Direito Empresarial

Contrato verbal vale? O que empresário precisa saber antes de fechar no aperto de mão

Vale, mas quem tem que provar o que foi combinado é você. O que muda na prática entre um acordo falado e um assinado.

No direito brasileiro, contrato verbal tem validade — a lei não exige forma escrita pra maioria dos negócios. O problema não é a validade jurídica do acordo, é o que acontece quando uma das partes diz que o combinado foi diferente. Contrato escrito não existe pra criar a obrigação, existe pra provar ela.

Quem alega, prova

Se o fornecedor entregou fora do prazo combinado e você quer descontar isso do pagamento, precisa provar qual era o prazo. Sem contrato, essa prova depende de e-mail, mensagem de WhatsApp, testemunha, ou nada. É comum o combinado verbal ser lembrado de forma diferente por cada lado — não por má-fé, só porque memória de reunião comercial não é confiável meses depois.

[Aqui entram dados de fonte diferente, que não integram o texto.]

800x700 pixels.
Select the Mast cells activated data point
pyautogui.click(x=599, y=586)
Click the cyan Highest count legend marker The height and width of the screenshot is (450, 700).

Onde o contrato verbal mais aparece: prestação de serviço e fornecimento recorrente

É o caso clássico do prestador de serviço que atende um cliente há anos "no combinado", sem contrato assinado. Funciona até o dia em que o cliente atrasa pagamento, ou some, ou contesta uma cobrança. Nesse momento, cobrar juridicamente fica mais difícil — não impossível, mas mais lento e mais caro, porque a etapa de provar o vínculo e as condições vem antes de discutir o valor devido.

O que colocar no papel não precisa ser um contrato de 20 páginas

Pra maioria dos negócios recorrentes de empresa pequena e média, o que evita problema é um documento simples: o que está sendo prestado ou entregue, valor, prazo, forma de pagamento, e o que acontece em caso de atraso ou cancelamento. Isso pode ser formalizado até por e-mail com aceite expresso — o ponto não é o formato solene, é ter algo que resista a uma memória diferente do outro lado.

Quando vale mesmo assim manter verbal

Pra relação pontual, de baixo valor, sem repetição — comprar um serviço avulso de valor pequeno, por exemplo — o custo de formalizar pode não compensar o risco. A régua prática é: quanto maior o valor envolvido, mais longa a relação, e mais possível a divergência de expectativa entre as partes, mais vale ter algo escrito, mesmo que simples.

A revisão de um modelo-padrão de contrato pra prestação de serviço ou fornecimento recorrente costuma ser mais barata do que parece, e evita exatamente esse tipo de discussão que vira processo por falta de prova, não por falta de razão.